Les sérieux et les dangereux

Les sérieux et les dangereux
Élections présidentielles Tunisie 2014

Identification, de gauche à droite et de haut en bas :

LES SÉRIEUX :

Béji Caïd Essebsi, président-fondateur du parti Nidaa Tounes. Premier ministre au sein du gouvernement provisoire de 2011. Au lendemain de l'indépendance, il rejoint le gouvernement comme conseiller d'Habib Bourguiba, puis nommé directeur général de la Sûreté nationale, ensuite, ministre de l'Intérieur, ministre de la Défense, et la liste est longue des responsabilités politiques qu'il a occupées.

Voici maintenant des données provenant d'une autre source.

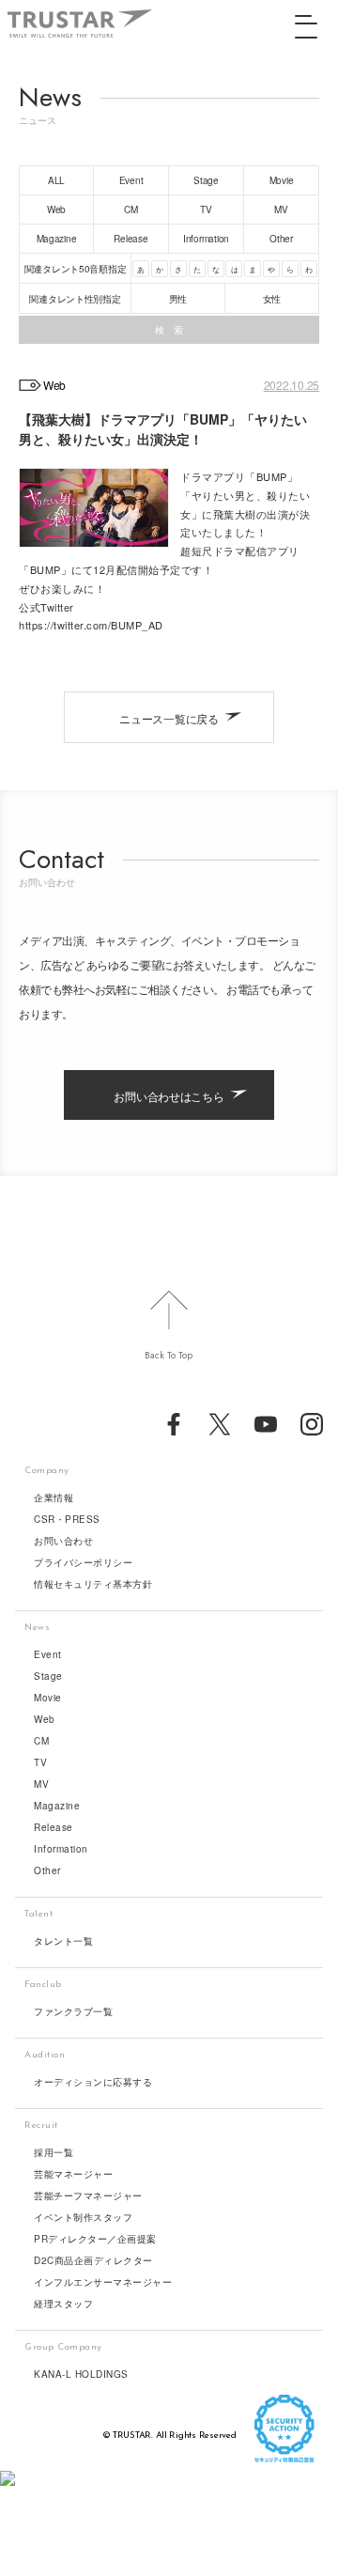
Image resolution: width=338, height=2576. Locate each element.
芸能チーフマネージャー (88, 2195)
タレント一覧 (63, 1941)
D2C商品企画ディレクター (93, 2260)
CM (41, 1740)
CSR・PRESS (67, 1519)
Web (44, 1719)
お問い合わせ (63, 1540)
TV (40, 1762)
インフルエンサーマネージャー (103, 2282)
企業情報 (53, 1497)
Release (53, 1827)
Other (47, 1870)
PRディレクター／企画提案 (95, 2238)
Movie (48, 1697)
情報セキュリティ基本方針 (93, 1584)
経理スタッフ (63, 2303)
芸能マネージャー (73, 2173)
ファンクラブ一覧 (73, 2011)
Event (48, 1654)
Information (61, 1848)
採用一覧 (53, 2152)
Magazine (57, 1805)
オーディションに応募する (93, 2081)
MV (41, 1784)
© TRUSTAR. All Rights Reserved (169, 2435)
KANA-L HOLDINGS (81, 2374)
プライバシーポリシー (83, 1562)
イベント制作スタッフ (83, 2217)
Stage (48, 1676)
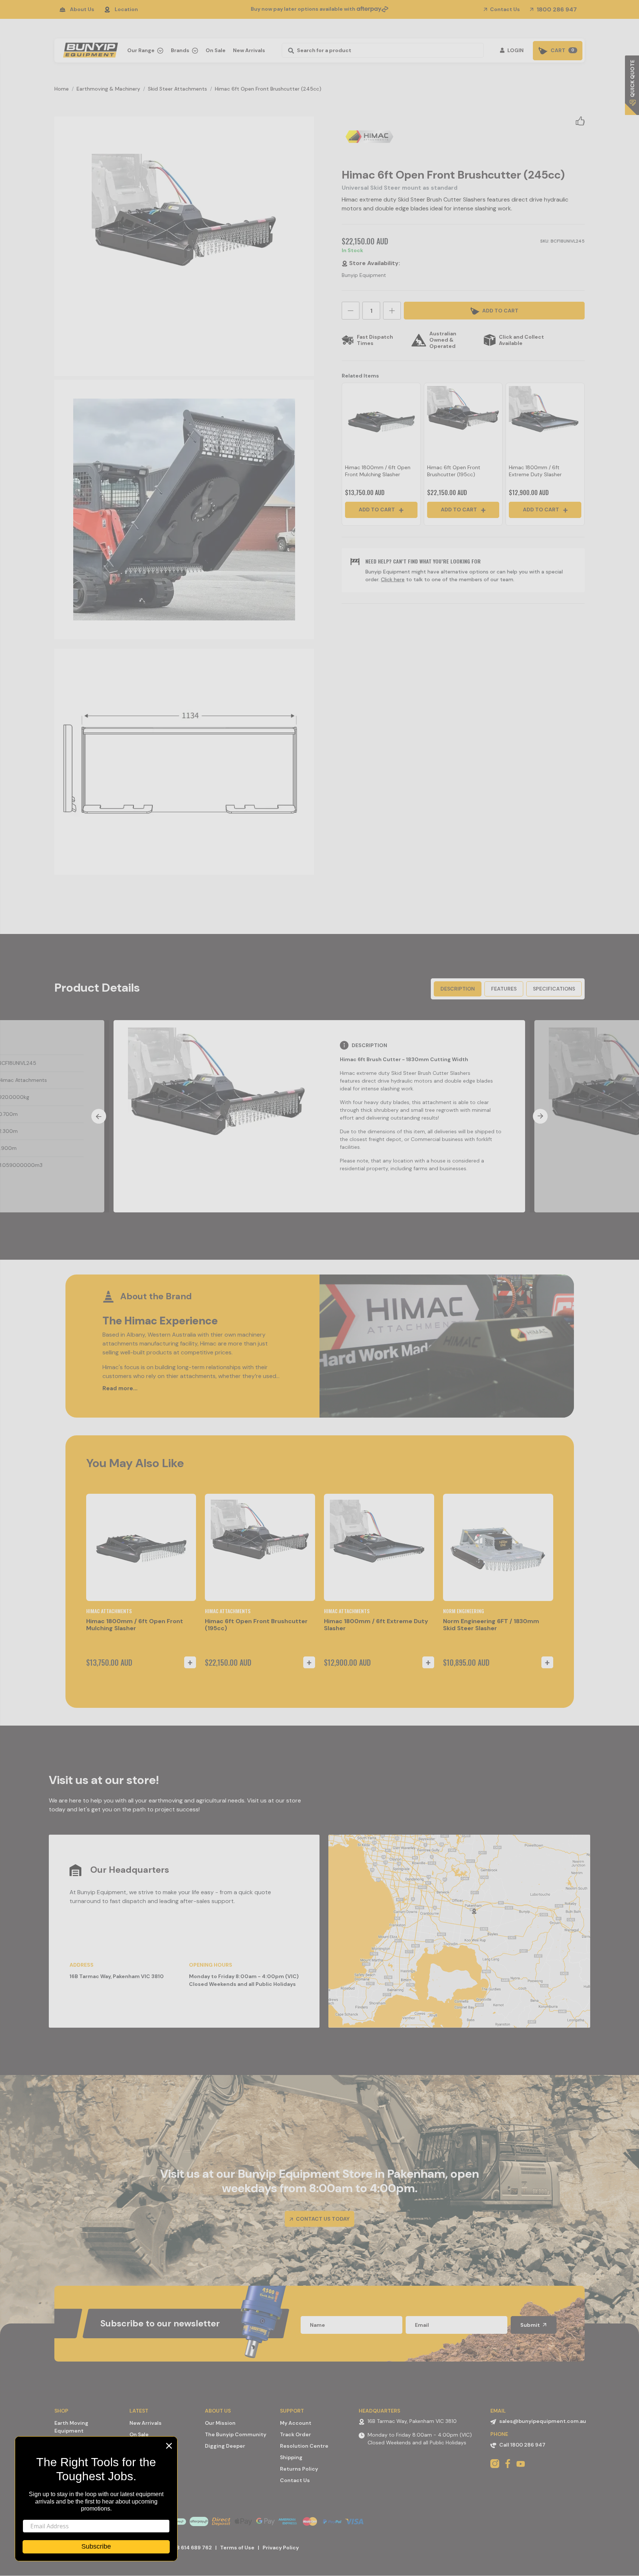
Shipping (291, 2457)
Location (126, 9)
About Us (82, 9)
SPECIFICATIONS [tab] (554, 988)
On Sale (216, 50)
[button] (580, 120)
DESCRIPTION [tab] (457, 988)
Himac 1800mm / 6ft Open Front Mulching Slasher (377, 471)
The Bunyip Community (235, 2434)
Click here (393, 579)
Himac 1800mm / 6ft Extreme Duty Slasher (535, 471)
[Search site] (289, 50)
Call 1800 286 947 (522, 2444)
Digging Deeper (225, 2446)
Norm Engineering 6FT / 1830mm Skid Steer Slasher (491, 1624)
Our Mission (220, 2423)
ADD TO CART (499, 310)
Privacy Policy (281, 2547)
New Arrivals (249, 50)
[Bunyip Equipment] (89, 48)
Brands (180, 50)
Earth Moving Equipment (71, 2427)
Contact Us (504, 9)
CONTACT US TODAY (322, 2219)
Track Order (295, 2434)
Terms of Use (237, 2547)
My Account (295, 2423)
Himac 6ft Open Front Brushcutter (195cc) (453, 471)
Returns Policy (299, 2468)
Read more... (120, 1388)
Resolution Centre (304, 2446)
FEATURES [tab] (504, 988)
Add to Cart (377, 509)
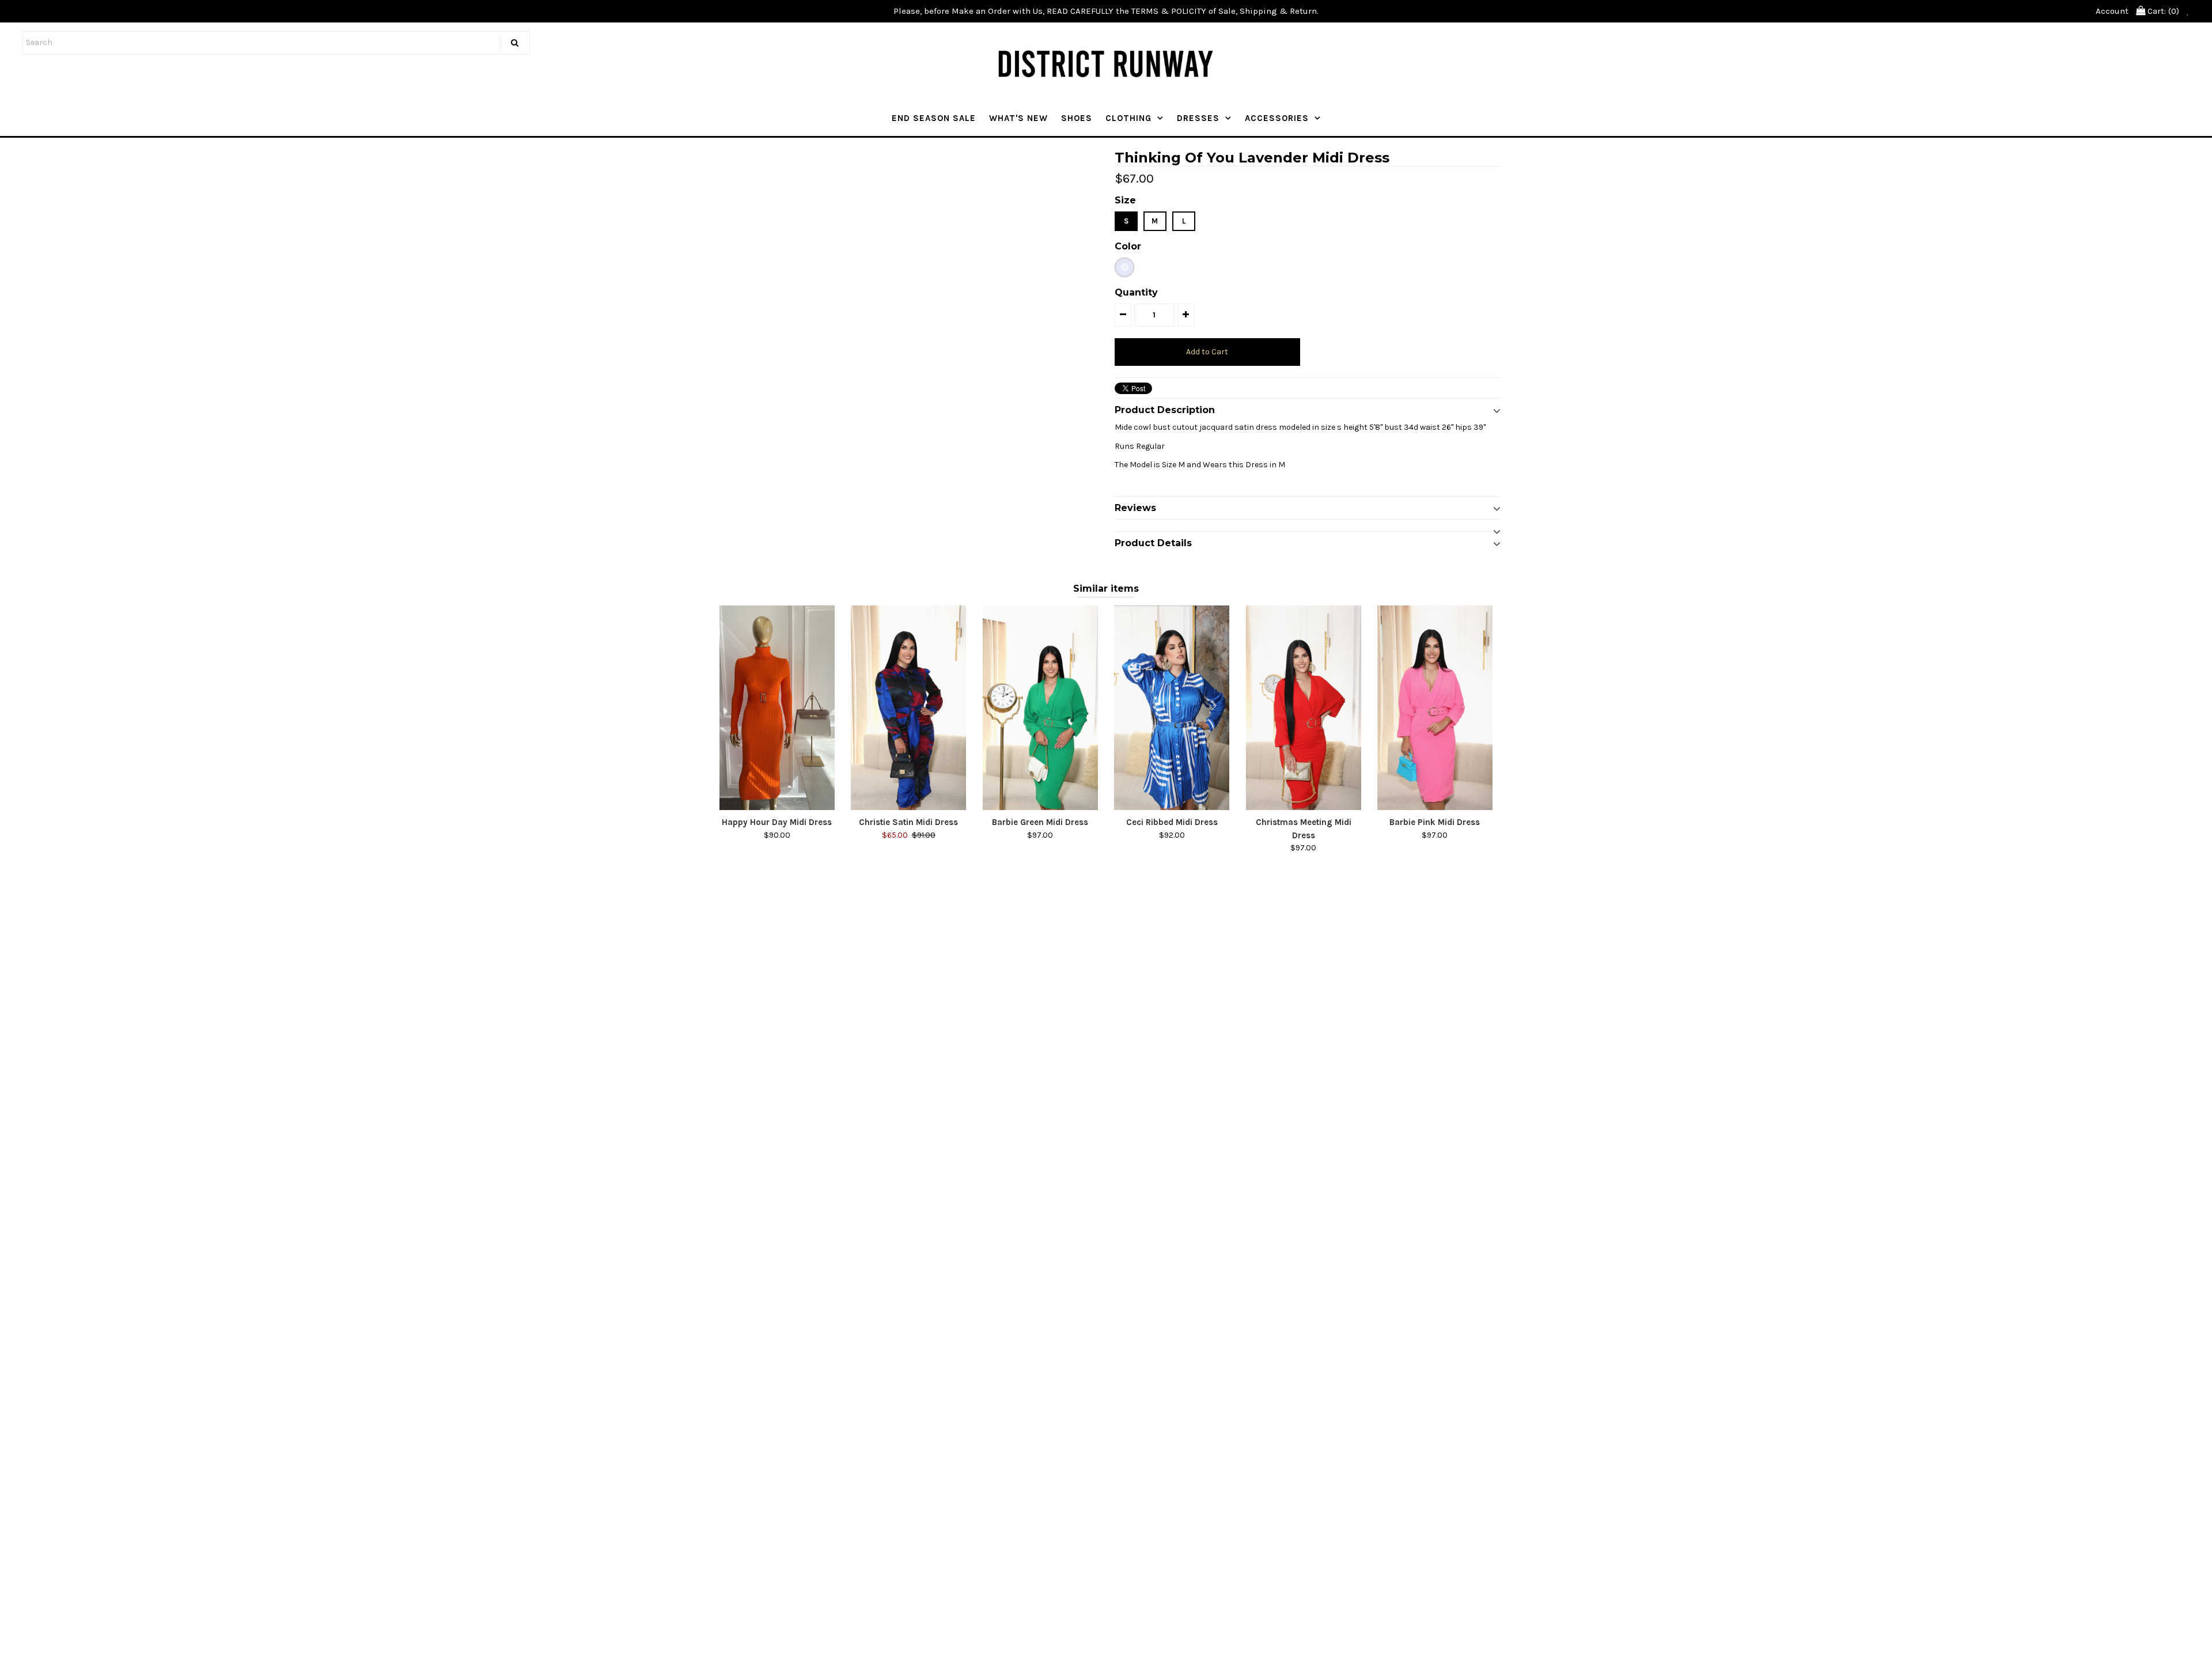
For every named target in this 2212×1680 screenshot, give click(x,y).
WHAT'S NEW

Mustapha Kamel Nabli, candidat indépendant. Titulaire d'une maîtrise en sciences économiques et d'un master et d'un doctorat en science économique de l'Université de Californie à Los Angeles. Il occupe le poste de gouverneur de la Banque centrale de Tunisie de 2011 à 2012. Et, il est récompensé du Trophée African Banker pour le meilleur Gouverneur de Banque Centrale en Afrique en 2012.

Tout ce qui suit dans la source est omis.